The Brazilian Amazon lost 1,698 square kilometres of its vegetation cover in August, an area 222 per cent higher than the deforestation recorded in the same month in 2018, data released by the National Institute for Space Research (INPE) shows.
Although the total deforestation was slightly less than in the previous month, the destruction of the vegetation cover of the world's largest rainforest continued to grow compared to last year, INPE said on Sunday.
In July, the area of destroyed forest in the Amazon had reached 2,254.8 km2, a 278-per cent growth, compared to the loss of land registered in the same month last year at 596.6 km2.
The sharp increase in deforestation in July and August this year meant the area of the Amazon destroyed in the first eight months of 2019 increased to 6,404.8 km2, an area 92 per cent larger than that recorded between January and August last year (3,336.7 km2).
The INPE compiled the information using satellite images, although the agency warned that it should not be considered as the government's official data on deforestation.
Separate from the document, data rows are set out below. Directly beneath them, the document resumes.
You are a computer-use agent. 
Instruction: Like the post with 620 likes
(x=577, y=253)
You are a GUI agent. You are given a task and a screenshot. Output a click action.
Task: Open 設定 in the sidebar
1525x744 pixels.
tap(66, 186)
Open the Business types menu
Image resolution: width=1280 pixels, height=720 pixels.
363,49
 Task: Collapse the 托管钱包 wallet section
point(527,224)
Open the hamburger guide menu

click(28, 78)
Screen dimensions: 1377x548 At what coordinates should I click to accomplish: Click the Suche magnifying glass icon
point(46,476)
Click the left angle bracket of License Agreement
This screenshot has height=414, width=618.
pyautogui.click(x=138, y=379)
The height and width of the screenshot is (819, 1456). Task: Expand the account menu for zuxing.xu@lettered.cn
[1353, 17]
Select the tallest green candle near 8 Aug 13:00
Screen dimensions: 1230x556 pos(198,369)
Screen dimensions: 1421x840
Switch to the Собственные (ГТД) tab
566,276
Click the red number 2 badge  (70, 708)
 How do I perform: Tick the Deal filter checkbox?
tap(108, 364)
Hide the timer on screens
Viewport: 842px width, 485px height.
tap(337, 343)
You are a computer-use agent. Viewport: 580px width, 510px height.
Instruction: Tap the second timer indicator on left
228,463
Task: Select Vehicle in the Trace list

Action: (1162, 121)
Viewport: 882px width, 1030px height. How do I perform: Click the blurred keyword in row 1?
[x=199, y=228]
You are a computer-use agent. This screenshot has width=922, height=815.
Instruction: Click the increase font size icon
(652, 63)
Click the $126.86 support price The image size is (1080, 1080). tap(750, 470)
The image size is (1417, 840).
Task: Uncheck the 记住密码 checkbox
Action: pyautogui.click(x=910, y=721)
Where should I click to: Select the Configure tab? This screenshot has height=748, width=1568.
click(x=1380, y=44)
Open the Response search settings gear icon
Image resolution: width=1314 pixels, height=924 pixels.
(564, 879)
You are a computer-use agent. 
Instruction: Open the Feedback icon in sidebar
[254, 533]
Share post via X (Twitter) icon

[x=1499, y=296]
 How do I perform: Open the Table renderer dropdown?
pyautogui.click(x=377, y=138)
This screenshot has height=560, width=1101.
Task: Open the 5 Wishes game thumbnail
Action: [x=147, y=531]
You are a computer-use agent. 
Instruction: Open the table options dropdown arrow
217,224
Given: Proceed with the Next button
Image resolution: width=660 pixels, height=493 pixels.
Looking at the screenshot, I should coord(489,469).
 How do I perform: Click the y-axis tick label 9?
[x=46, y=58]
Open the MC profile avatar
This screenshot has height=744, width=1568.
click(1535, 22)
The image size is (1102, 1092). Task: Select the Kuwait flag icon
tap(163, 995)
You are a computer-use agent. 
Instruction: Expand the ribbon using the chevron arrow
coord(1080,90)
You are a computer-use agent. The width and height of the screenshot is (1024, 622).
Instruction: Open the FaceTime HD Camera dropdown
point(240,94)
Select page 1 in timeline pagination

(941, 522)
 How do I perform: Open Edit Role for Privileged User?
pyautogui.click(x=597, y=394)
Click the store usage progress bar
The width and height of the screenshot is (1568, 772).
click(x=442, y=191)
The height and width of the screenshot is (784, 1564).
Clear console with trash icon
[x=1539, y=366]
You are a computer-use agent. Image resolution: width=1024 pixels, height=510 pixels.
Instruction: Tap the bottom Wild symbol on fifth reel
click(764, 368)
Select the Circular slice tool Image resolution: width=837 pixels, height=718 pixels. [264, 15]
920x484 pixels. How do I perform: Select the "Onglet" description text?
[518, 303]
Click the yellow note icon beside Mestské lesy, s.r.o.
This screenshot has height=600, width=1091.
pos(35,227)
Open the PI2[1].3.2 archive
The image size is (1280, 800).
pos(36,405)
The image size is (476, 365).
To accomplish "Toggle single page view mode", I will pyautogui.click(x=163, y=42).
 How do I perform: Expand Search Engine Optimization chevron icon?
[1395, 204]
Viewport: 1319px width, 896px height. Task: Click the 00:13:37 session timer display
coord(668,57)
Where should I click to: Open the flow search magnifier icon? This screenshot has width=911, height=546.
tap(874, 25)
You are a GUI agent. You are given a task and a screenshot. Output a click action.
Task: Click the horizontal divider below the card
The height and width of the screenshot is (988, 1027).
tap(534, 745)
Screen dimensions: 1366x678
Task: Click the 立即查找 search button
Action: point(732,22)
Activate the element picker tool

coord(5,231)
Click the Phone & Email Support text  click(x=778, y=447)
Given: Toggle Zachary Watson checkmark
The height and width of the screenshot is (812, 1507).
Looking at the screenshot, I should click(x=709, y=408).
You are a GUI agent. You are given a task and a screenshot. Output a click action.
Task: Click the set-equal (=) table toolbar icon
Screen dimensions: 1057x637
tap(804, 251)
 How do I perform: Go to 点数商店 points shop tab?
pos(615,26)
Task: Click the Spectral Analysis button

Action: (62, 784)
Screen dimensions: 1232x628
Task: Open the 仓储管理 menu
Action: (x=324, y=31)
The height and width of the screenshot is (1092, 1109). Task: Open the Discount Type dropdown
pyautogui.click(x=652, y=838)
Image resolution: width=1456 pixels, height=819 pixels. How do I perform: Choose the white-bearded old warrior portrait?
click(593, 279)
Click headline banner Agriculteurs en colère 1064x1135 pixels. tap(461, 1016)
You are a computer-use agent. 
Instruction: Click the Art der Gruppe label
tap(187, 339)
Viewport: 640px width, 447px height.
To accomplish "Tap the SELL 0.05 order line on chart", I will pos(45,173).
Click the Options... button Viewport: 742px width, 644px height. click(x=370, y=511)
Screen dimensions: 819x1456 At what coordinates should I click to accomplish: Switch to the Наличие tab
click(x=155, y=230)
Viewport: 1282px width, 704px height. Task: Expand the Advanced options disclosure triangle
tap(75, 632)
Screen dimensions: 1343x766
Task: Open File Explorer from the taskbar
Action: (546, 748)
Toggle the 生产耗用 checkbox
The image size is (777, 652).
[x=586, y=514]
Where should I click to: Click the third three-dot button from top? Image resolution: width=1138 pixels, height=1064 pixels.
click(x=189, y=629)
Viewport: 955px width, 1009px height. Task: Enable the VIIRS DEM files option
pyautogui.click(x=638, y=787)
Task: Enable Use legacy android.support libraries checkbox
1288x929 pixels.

The revelation comes at a time when Brazil is being criticised by environmentalists and politicians around the world for the sharp increase in forest fires in the Amazon seen this year.
Far-right President Jair Bolsonaro has championed anti-environmentalist policies such as decreasing surveillance in the region and allowing mining activities within indigenous reservations, among others.
According to the opposition, loggers and farmers have also intensified their destructive activities in the Amazonian region under the protection of the Bolsonaro administration.
Bolsonaro has downplayed the data released by the INPE, whose former director he fired in July, while demanding changes in the methods used for measuring deforestation and accusing the agency's officials of being beholden to environmentalist groups.
The far-right leader has also blamed the international controversy over the forest fires on a campaign by foreign countries seeking to dismiss Brazil's sovereignty over the Amazon and trying to steal its wealth of natural resources.